Eindrücke vom BVT-U-Ausschuss
ORF.at/Roland Winkler
Der FPÖ-Fraktionschef Hans-Jörg Jenewein erklärte sich die vagen Aussagen von P. damit, dass sie eingeschüchtert war

Zu Kabinettsmitarbeiter Lett, der die Belastungszeugen an die WKStA vermittelt hatte, sei er gekommen, weil er über seine Karenzierung sprechen wollte. Der erste Termin fand am 2. Februar statt, der zweite am 9. Februar, wo auch Generalsekretär Goldgruber anwesend war, der W. dann auf das Konvolut angesprochen habe. Goldgruber habe W. mitgeteilt, dass er eine Anzeige bei der WKStA einbringen werde (Anzeige wurde bereits eingebracht, Anm.) und sagte, dass W. wohl als Zeuge geladen werde. „Er ist der oberste Polizist, wenn er das sagt, muss ich das zur Kenntnis nehmen“, so W., der das Konvolut bei seiner Einvernahme in der WKStA zum ersten Mal gesehen haben will.

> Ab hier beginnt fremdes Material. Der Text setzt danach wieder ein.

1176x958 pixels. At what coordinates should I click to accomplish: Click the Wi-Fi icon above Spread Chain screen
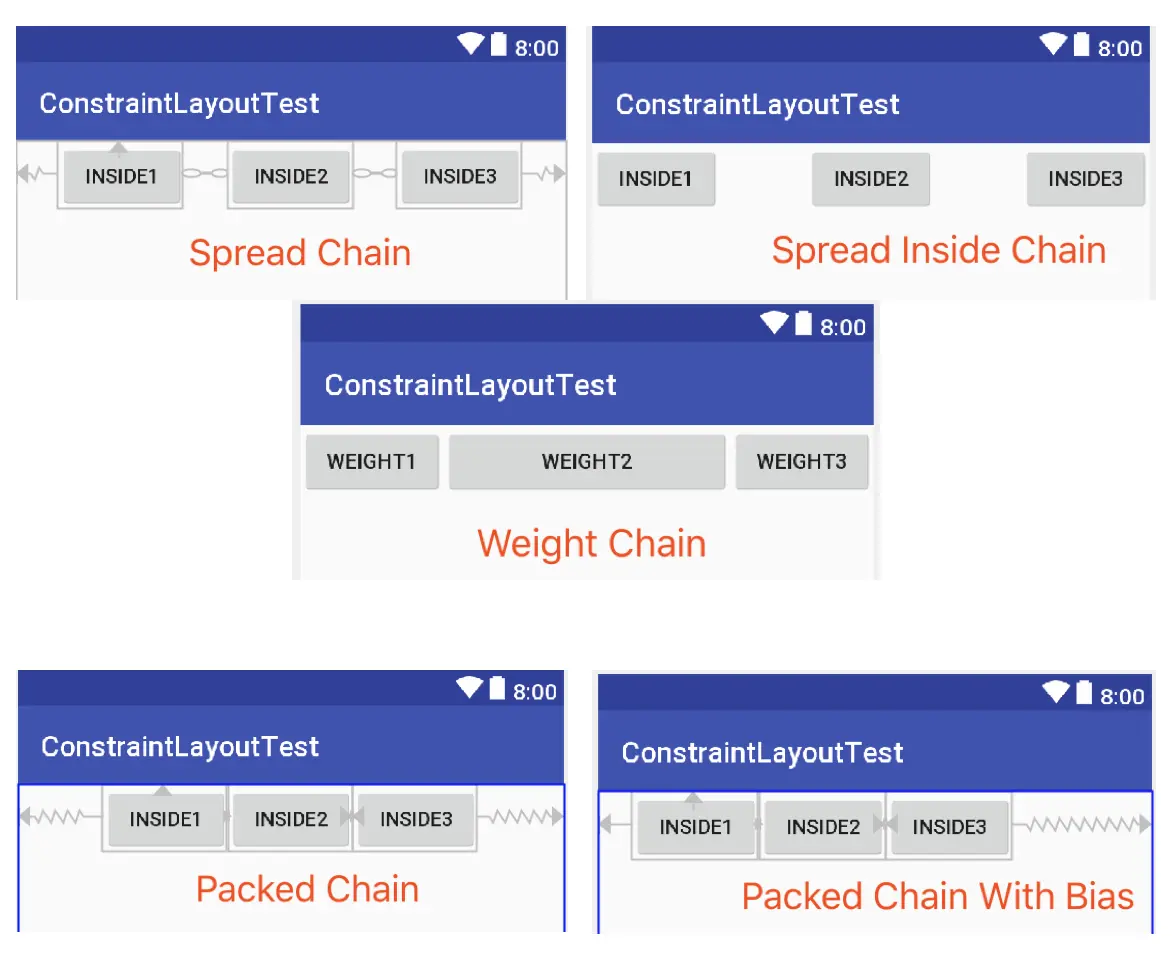coord(471,45)
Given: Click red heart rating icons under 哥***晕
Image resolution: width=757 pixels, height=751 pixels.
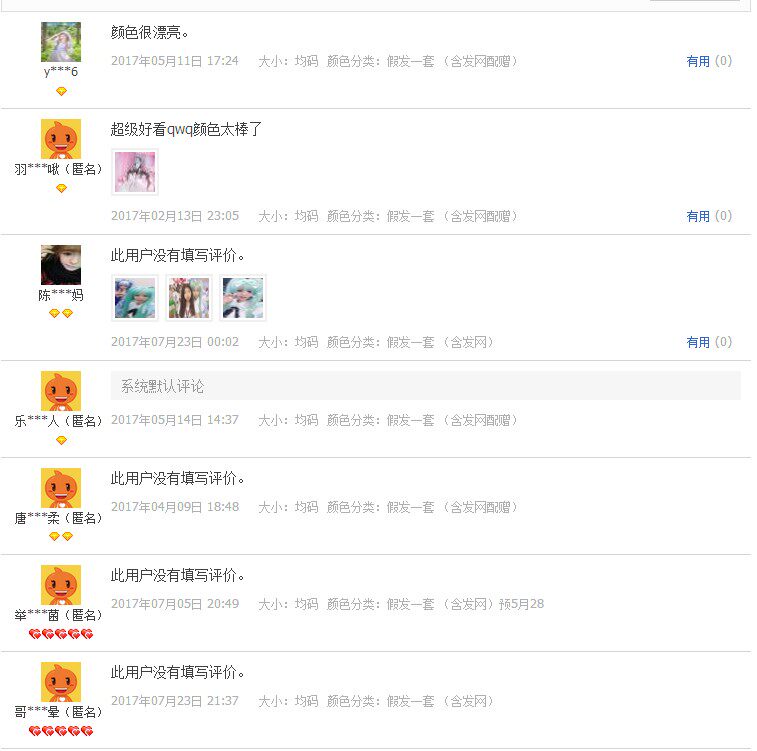Looking at the screenshot, I should click(61, 731).
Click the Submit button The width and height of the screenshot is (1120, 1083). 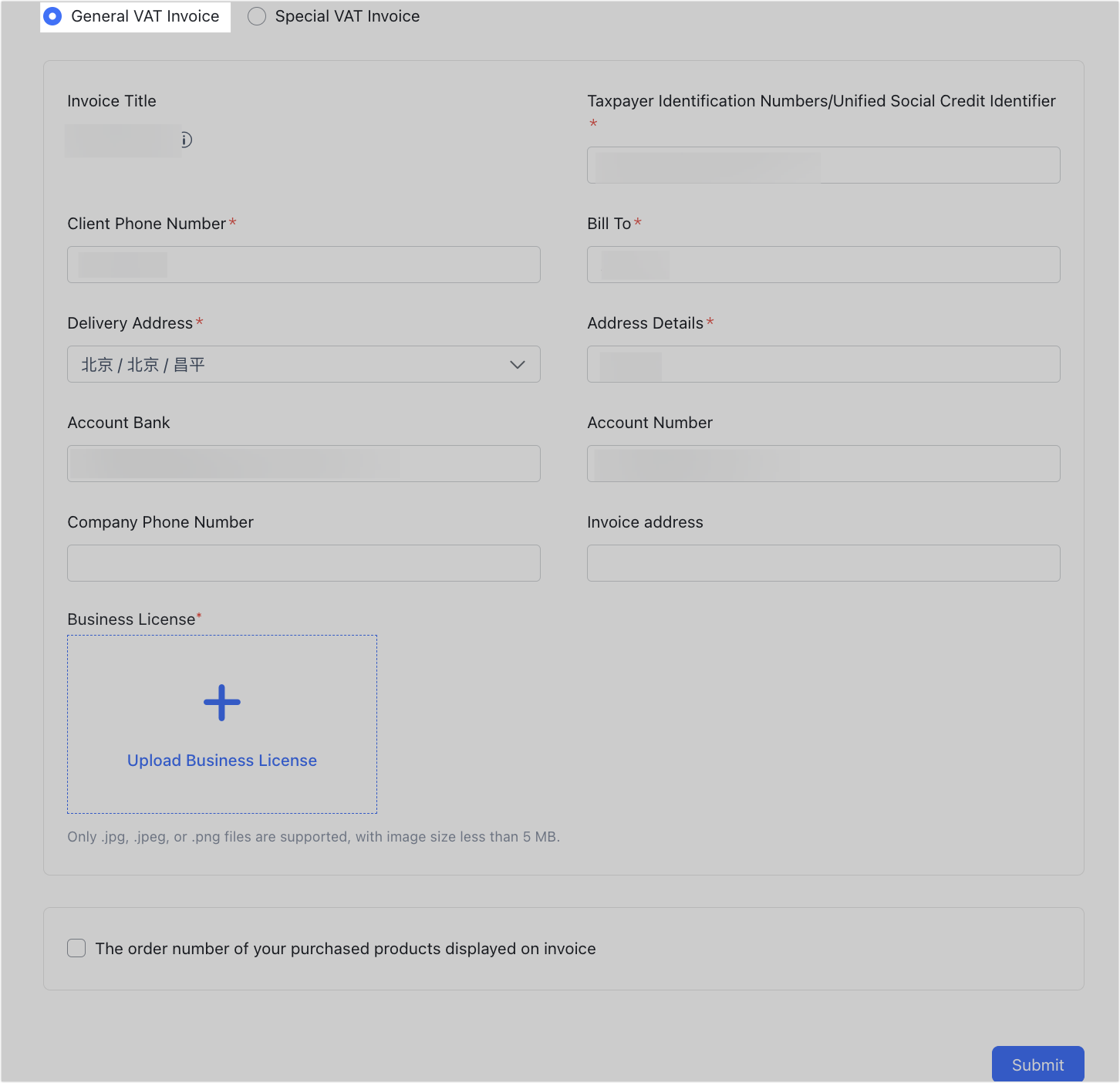(x=1037, y=1064)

Strafrechtlich Relevantes im BVT hat W. – wie auch Auskunftsperson P. – nach eigenen Angaben nicht wahrgenommen. „Wenn wir Daten haben, die wir nicht haben dürfen, ist das ein strafrechtliches Thema. In meiner Abteilung haben wir versucht, sofort den gesetzmäßigen Zustand wieder herzustellen“, betonte W. vor dem Ausschuss. Als er von den Vorwürfen des Datenmissbrauchs erfahren habe (Daten von Anwalt Gabriel Lansky wurden nicht gelöscht, Anm.) sei er diesen nachgegangen. Letztlich sei es aber die Verantwortung von BVT-Chef Peter Gridling, Anzeige zu erstatten.

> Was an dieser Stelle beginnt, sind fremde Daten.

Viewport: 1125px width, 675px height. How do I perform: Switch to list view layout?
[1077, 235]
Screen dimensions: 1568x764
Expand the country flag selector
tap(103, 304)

Ex-Referatsleiter P. im Zentrum der Befragung

Auch bei W. wurde der Ex-Referatsleiter des Nachrichtendienstes, Bernhard P., im BVT thematisiert. Laut der Auskunftsperson sei dieser Referatsleiter geworden, weil jemand für ihn vorgesprochen habe. Das habe ihn BVT-Chef Gridling erzählt. Auf Nachfrage, wer für Bernhard P. vorgesprochen hat, antwortete W.: „Der damalige Sicherheitssprecher der ÖVP.“ Eigentlich wäre für eine Referatsleitung ein Jusstudium vorgesehen, so W. Bernhard P., der ebenfalls schon im Ausschuss befragt wurde, ist nach eigenen Angaben acht Jahre lang Referatsleiter gewesen – bevor er nach der Razzia entlassen wurde. ÖVP-Sicherheitssprecher war 2010 Günter Kössl.

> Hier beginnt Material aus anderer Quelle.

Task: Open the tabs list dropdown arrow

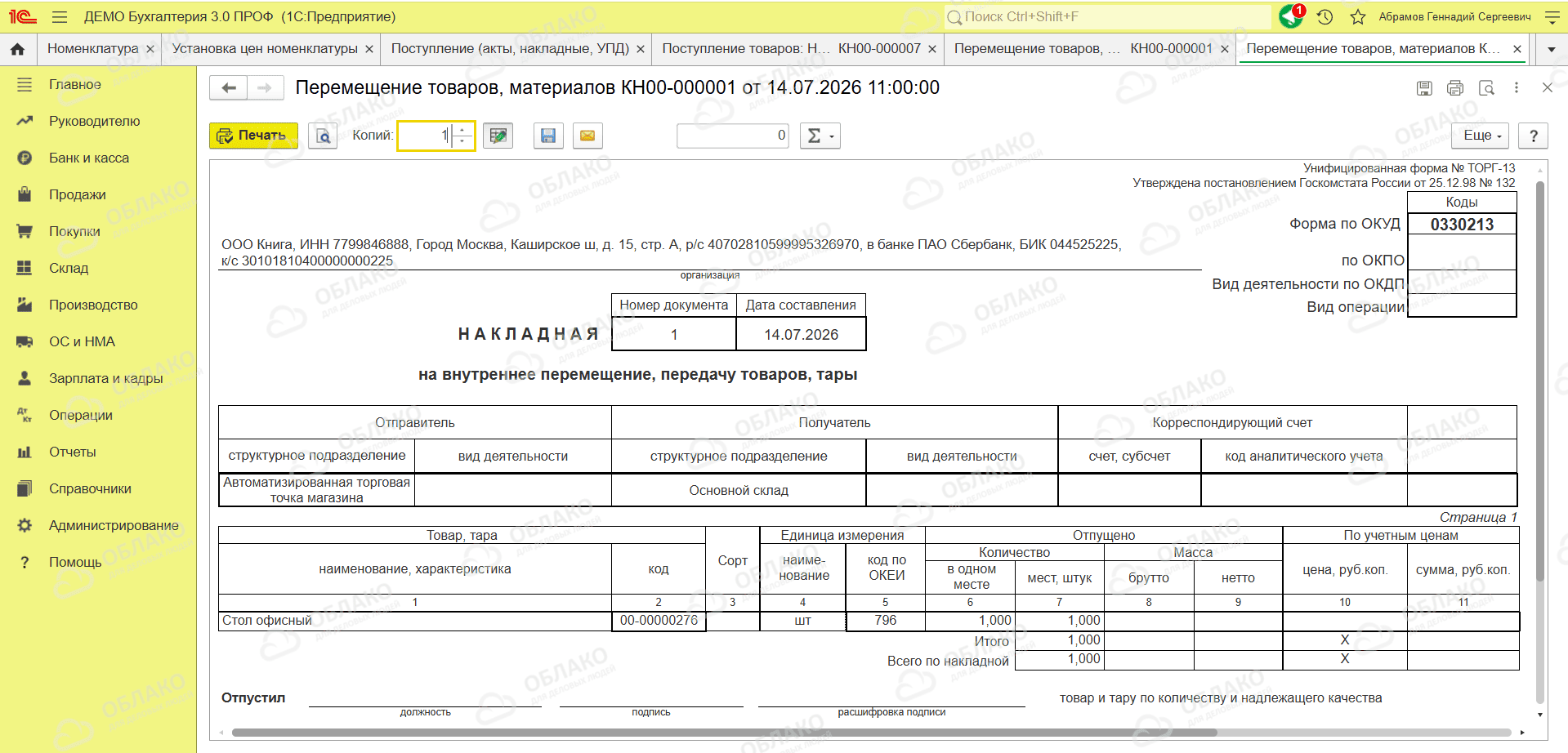Action: pyautogui.click(x=1551, y=49)
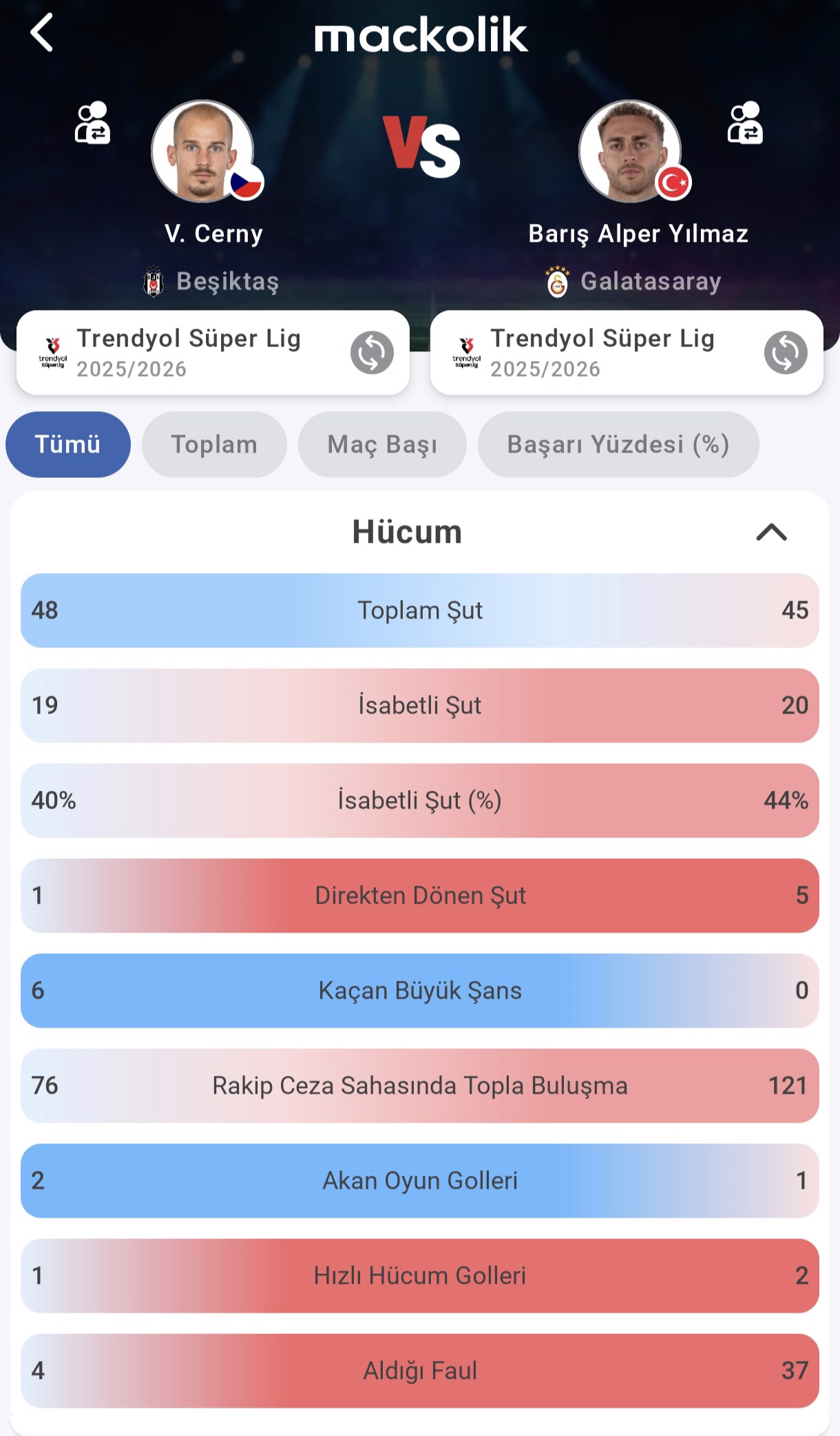Select the Başarı Yüzdesi (%) tab
Screen dimensions: 840x1436
[x=618, y=444]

Eindrücke vom BVT-U-Ausschuss
ORF.at/Roland Winkler
Peter Pilz fragte gezielt nach parteipolitischen Interessen, die im Fall Lansky zum Vorschein kommen

Aber nicht nur Bernhard P. war Thema im U-Ausschuss, sondern auch der Ex-Vizechef des BVT, Wolfgang Z. Laut W. pflegte dieser „engen Kontakt“ mit Michael Kloibmüller, Ex-Kabinettschef des damals von der ÖVP geführten Innenministeriums. Auf Nachfrage von Peter Pilz (Liste Pilz), welches parteipolitische Hickhack hinter den Ermittlungen gegen den SPÖ-nahen Anwalt Lansky stecke, sagte W.: „SPÖ gegen ÖVP.“ Die Volkspartei habe sich Material gegen die SPÖ verschaffen wollen, stellte W. nach langem Zögern in den Raum.